Extracted information.
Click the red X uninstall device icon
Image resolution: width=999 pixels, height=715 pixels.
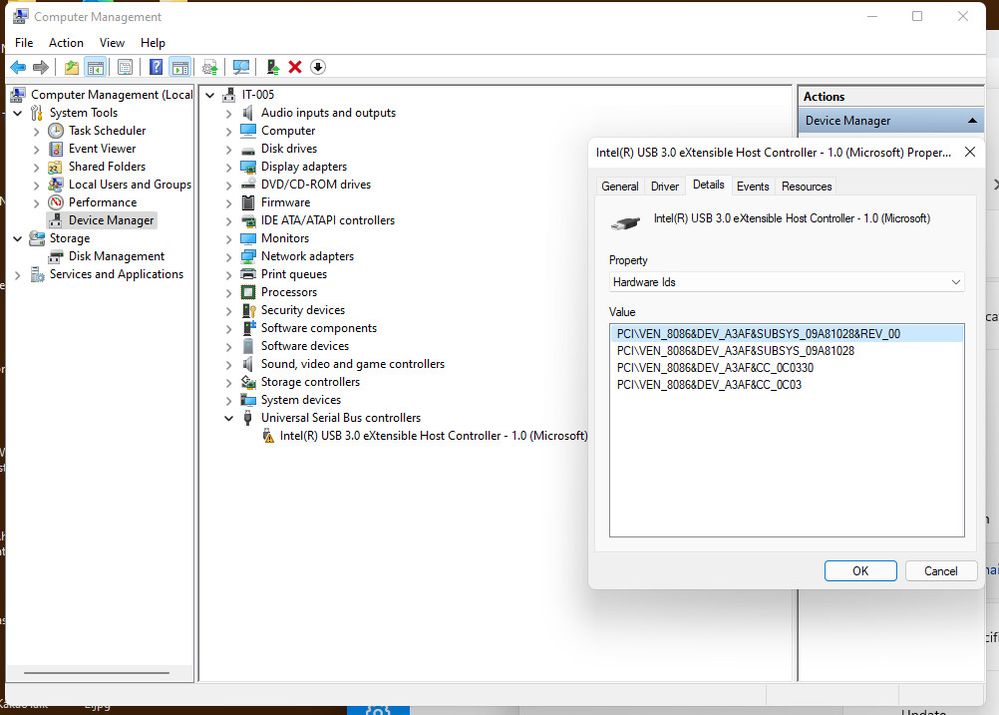tap(295, 67)
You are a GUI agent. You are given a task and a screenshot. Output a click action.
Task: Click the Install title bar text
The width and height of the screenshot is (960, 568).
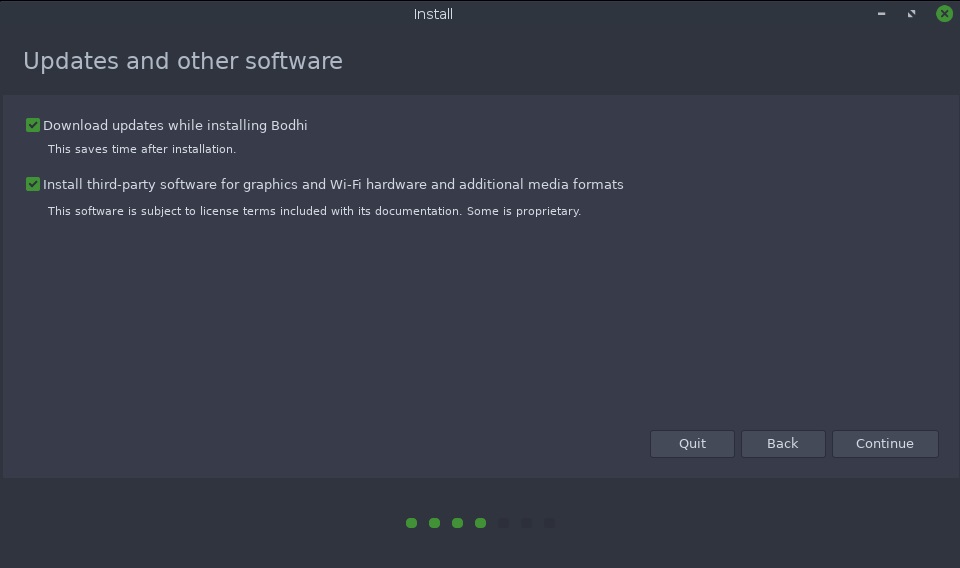pos(433,14)
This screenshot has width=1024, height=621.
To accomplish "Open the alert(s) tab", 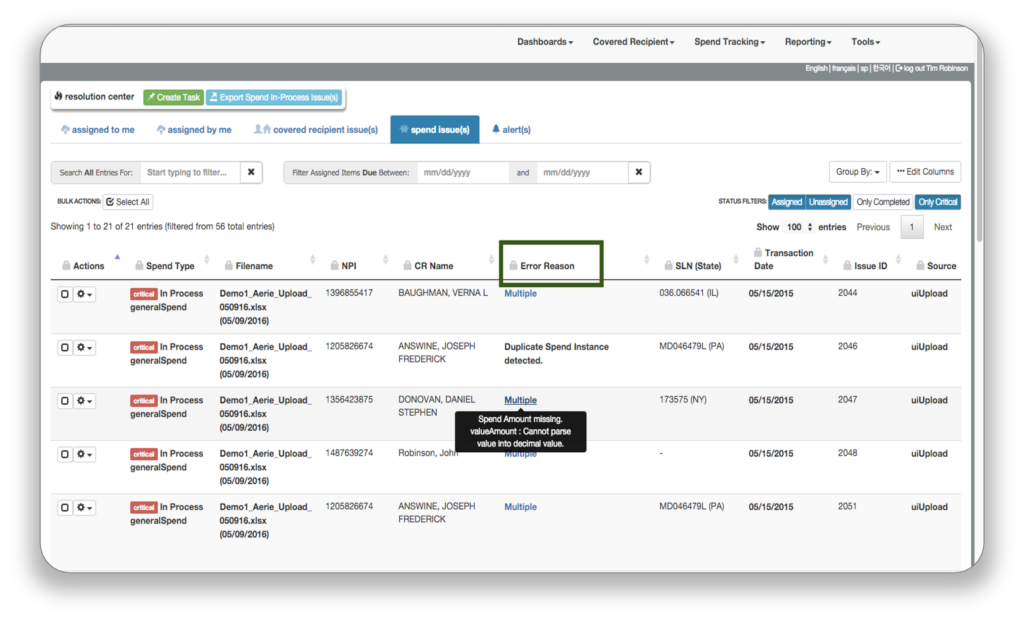I will pyautogui.click(x=511, y=130).
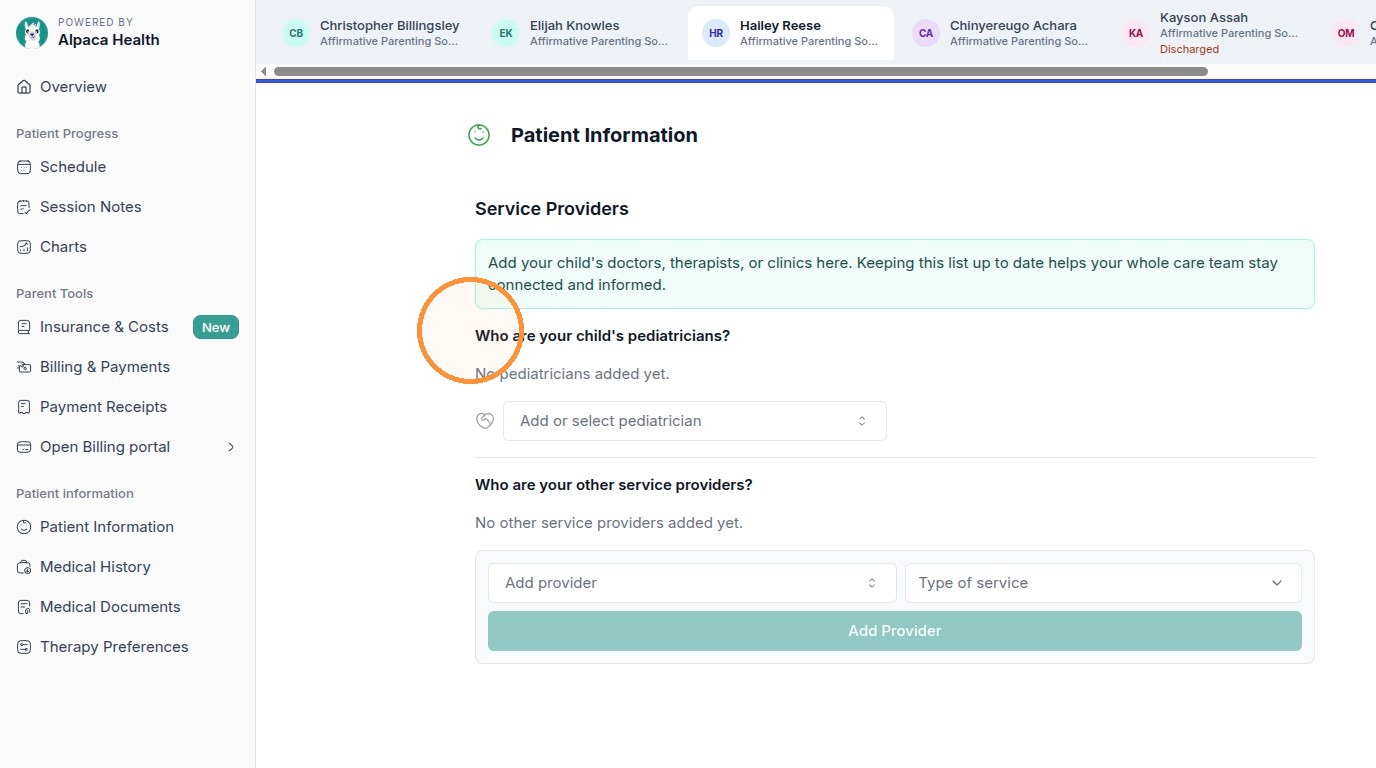1376x768 pixels.
Task: Click the Add Provider button
Action: [x=895, y=631]
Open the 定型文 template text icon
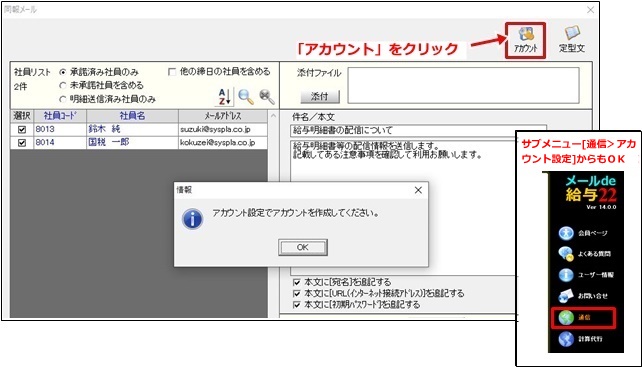Image resolution: width=642 pixels, height=367 pixels. [x=572, y=40]
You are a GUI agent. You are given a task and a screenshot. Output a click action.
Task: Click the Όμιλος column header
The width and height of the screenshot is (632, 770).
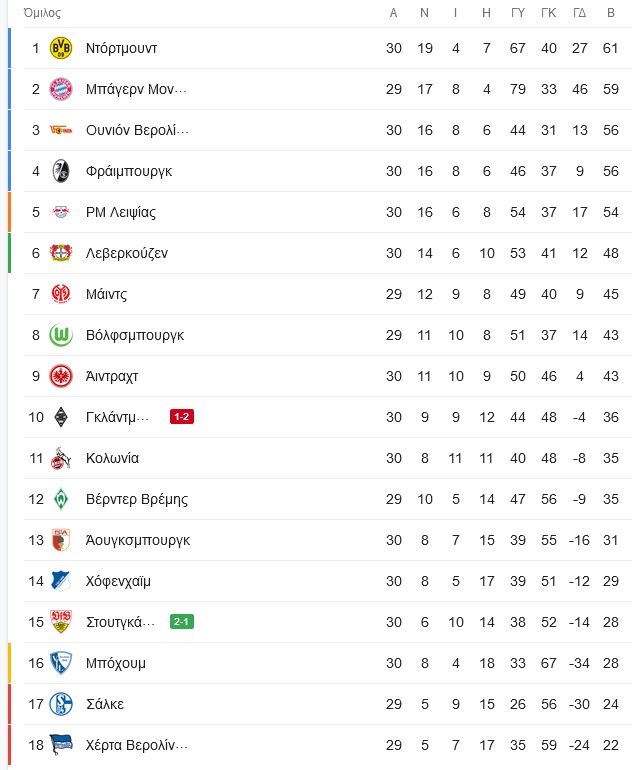(42, 13)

Task directions.
Starting at the first line of the listing above, write out each line exactly and nothing else until you reach the line containing "This screenshot has width=1024, height=621.", which is included as well; omit all pictures.

Answer for the task.
Click the red X uninstall device icon
Image resolution: width=999 pixels, height=715 pixels.
tap(295, 67)
You are a GUI agent. You are given a task and a screenshot. Output a click action.
Task: Click the Install title bar text
The width and height of the screenshot is (960, 568).
pos(433,14)
This screenshot has width=1024, height=621.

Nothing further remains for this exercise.